Additivity of a measure depends on its type. Only measures with the following types are considered additive: count, count_distinct_approx, min, max, sum. Measures with all other types are considered non-additive.
The measure declaration involves the following properties:
Property | Description | Possible Value | Best Practice | Usage |
---|---|---|---|---|
name |
Unique identifier of the measure | ^[a-zA-Z][a-zA-Z0-9_]*$ | Use snake_case. For example: total_revenue |
|
sql |
SQL expression to define the measure | In SQL, custom SQL expressions can be defined. - Useful for specifying formulas. - Helps calculate other measures in SQL. |
||
title |
Human-readable title of the measure | String | Provide a clear and concise title for better readability and user understanding | |
type |
The data type of the measure | time , string , number , boolean , count , sum , count_distinct , count_distinct_approx , avg , min , max |
Choose the appropriate type to match the measure's calculation method | |
description |
Description of the measure's purpose | String | Highlight Purpose and Usage | |
public |
Controls visibility of the measure | True, False | Set to True for key measures that should be visible by default |
|
filters |
Filters applied to the measure | SQL conditions | To aggregate a measure for a specific category, apply a filter. For example, apply a filter for product category. |
Syntax: {table}.{dimension_name} = 'dimension_value' e.g. sales.product_category = 'Electronics' |
rollingWindow |
Defines a rolling window for time-based measures | { trailing: time period } |
Use for calculating measures over a specific time window, such as trailing 7 days or trailing 1 month. | Example: measures: name: count_month SQL: id type: count rolling_window: trailing: 1 month offset: end - trailing and leading parameters define window size. - offset can be start or end of the date range |
drillMembers |
Define drill-down fields on a measure | Array of dimensions | Define drill members to enable detailed exploration of a measure across dimensions specified on the dashboard | |
format |
Format the output of measures | |||
meta |
Custom metadata |
tables:
- name: owner
sql: {{ load_sql('owner') }}
description: Table containing information about owners.
measures:
- name: count
sql: customer_id
type: count_distinct
description: Total number of owners.
Segments¶
Segments are pre-defined groups of filters.

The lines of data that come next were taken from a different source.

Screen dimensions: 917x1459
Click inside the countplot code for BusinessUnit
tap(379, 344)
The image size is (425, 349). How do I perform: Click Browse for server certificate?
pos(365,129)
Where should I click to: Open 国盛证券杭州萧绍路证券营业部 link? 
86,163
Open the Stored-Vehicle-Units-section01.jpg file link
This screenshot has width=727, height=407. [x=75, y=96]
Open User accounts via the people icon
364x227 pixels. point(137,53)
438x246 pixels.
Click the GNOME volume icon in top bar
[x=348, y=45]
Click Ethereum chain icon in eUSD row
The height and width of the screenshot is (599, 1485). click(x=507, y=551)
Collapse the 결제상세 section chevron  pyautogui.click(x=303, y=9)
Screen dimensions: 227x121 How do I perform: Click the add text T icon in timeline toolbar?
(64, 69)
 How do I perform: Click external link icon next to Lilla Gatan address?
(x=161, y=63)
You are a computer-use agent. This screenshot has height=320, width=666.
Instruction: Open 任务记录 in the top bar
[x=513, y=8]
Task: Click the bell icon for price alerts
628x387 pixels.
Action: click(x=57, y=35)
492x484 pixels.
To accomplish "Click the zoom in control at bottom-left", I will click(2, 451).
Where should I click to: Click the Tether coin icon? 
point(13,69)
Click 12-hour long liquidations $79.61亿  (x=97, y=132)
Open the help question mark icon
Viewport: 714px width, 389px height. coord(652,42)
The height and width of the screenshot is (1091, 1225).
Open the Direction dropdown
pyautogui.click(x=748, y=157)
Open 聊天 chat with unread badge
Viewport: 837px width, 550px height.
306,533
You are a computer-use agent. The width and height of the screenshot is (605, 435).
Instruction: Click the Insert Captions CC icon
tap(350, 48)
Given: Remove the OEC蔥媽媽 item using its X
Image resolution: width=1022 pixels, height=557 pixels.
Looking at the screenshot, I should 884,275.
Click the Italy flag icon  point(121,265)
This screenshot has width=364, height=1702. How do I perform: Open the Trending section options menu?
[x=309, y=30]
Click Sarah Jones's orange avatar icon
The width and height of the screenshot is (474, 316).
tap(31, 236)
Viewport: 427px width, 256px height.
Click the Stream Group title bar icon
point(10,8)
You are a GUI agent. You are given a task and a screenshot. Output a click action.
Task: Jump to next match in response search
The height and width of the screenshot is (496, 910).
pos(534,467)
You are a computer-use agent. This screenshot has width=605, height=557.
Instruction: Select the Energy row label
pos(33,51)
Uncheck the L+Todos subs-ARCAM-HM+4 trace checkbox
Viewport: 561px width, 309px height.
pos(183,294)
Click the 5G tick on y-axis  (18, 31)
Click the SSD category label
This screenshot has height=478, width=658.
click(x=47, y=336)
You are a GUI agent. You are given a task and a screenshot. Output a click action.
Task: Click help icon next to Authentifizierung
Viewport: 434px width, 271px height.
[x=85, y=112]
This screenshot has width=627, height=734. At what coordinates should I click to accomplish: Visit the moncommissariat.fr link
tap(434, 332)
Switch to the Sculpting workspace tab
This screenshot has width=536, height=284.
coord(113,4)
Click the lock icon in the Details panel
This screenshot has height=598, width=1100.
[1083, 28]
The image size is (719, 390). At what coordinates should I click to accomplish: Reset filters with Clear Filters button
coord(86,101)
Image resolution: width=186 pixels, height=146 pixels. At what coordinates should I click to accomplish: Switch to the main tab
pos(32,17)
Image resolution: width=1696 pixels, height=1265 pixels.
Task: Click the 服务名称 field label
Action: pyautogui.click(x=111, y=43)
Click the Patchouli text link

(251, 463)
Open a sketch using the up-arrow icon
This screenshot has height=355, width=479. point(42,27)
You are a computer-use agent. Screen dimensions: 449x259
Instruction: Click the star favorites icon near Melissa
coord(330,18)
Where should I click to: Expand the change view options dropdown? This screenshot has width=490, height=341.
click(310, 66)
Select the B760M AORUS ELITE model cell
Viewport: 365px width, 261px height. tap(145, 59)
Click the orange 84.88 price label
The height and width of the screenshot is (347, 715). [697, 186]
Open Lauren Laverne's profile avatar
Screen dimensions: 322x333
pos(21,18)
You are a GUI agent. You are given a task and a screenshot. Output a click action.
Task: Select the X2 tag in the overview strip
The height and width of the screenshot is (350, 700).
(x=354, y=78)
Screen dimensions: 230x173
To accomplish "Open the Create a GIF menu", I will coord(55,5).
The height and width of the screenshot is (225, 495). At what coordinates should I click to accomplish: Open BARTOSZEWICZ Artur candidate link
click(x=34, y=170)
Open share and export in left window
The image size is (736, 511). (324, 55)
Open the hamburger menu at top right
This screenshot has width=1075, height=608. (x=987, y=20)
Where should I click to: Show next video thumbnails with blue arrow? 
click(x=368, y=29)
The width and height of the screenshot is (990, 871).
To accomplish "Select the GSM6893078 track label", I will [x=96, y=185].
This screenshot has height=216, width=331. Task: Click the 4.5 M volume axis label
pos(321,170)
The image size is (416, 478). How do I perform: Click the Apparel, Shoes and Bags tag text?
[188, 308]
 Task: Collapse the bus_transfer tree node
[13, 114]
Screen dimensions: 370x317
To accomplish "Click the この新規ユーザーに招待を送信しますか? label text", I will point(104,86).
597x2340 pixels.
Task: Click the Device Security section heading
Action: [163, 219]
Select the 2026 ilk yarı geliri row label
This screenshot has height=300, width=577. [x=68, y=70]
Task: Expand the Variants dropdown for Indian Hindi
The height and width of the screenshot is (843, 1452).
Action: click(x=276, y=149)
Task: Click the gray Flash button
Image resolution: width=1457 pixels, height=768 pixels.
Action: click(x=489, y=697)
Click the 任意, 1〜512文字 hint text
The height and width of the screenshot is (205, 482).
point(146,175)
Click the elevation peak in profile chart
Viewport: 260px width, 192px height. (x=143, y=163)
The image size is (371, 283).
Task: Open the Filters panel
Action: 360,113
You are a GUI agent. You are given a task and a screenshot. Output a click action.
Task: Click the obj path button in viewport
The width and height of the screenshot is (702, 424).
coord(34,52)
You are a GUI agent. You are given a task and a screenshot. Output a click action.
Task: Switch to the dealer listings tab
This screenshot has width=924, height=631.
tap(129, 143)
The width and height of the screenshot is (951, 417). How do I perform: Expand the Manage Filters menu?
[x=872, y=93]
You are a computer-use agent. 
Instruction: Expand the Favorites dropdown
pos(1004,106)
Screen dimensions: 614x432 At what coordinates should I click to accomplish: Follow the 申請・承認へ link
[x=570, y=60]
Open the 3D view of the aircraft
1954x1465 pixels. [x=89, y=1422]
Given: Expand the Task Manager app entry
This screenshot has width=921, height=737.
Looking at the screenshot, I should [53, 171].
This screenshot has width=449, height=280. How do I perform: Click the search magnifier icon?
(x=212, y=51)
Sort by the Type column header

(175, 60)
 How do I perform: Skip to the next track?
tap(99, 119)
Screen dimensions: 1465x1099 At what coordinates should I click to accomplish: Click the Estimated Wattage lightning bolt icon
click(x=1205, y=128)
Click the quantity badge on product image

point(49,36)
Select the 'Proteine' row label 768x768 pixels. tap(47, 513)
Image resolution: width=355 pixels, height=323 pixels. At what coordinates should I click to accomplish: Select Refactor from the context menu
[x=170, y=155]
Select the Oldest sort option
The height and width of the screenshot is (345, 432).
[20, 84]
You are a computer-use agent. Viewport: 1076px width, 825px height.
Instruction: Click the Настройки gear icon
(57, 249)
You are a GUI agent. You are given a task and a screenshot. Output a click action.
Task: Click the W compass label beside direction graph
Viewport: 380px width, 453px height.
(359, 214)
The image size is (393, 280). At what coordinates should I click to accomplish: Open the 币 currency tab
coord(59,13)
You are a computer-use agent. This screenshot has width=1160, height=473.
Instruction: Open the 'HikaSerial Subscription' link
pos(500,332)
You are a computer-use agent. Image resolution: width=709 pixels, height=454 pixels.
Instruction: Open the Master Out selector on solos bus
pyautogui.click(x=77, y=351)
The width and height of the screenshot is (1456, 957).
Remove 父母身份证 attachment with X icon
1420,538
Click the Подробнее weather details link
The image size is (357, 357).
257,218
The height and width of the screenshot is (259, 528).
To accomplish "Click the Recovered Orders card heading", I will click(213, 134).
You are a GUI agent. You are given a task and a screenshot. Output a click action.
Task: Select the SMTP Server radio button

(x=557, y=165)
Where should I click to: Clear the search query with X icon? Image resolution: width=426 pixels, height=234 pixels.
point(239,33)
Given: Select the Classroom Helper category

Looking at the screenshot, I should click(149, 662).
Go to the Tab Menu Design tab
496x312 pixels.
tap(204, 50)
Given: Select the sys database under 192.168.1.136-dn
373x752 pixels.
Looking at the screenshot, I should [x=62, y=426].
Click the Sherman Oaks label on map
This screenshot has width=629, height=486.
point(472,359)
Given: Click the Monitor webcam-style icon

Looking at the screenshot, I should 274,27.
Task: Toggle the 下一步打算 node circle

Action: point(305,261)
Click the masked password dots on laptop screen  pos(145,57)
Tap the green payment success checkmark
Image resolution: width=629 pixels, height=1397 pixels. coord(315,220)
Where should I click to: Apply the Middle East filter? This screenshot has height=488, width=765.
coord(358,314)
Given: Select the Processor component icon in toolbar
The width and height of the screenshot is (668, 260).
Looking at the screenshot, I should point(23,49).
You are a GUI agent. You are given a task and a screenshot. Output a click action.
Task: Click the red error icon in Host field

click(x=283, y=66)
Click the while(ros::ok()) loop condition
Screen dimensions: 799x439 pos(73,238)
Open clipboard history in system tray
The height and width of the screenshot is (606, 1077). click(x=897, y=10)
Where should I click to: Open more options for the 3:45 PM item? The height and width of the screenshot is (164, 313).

The segment declaration involves the following properties:
Property | Description | Possible Value |
---|---|---|
name |
Specify the name of the dimension. | NA |
public |
Controls visibility of dimension, i.e. whether the dimension is visible to all users or hidden | True , False |
sql |
Add filter criteria: table.{dimension} = “dimension_values” | NA |
meta |
Custom metadata. This is also used to define secure sub property |
NA |
In the below example, we define a filter for active owners. Similarly, we can create a filter for non-active owners to differentiate.
tables:
- name: owners
# ...
segments:
- name: active_owners
sql: "{TABLE}.status = 'active'"
A more thorough introduction can be found in Working with Segments.
Views¶
Views sit on top of the data graph of lens and create a abstraction of whole data model with which data consumers can interact. They serve as a layer for defining metrics, providing a simplified interface for end-users to interact objectively with key metrics instead of the entire data model. A view reference serves as a way to access dimensions, measures, and segments from multiple logical tables. It does not define any measures, dimensions, or segments on its own.
In the example below, we create the transaction_analysis
view which includes select members from transactions, and products tables:
views:
- name: owner_contact_analysis
description: View containing detailed information about owners and their associated contacts
public: true
tables:
- join_path: owners
prefix: true
includes:
- owner_id
- owner_name
- owner_status
- owner_value
- owner_city
- join_path: contacts
prefix: true
includes:
- contact_id
- contact_name
- contact_email
- contact_phone
- contact_owner_id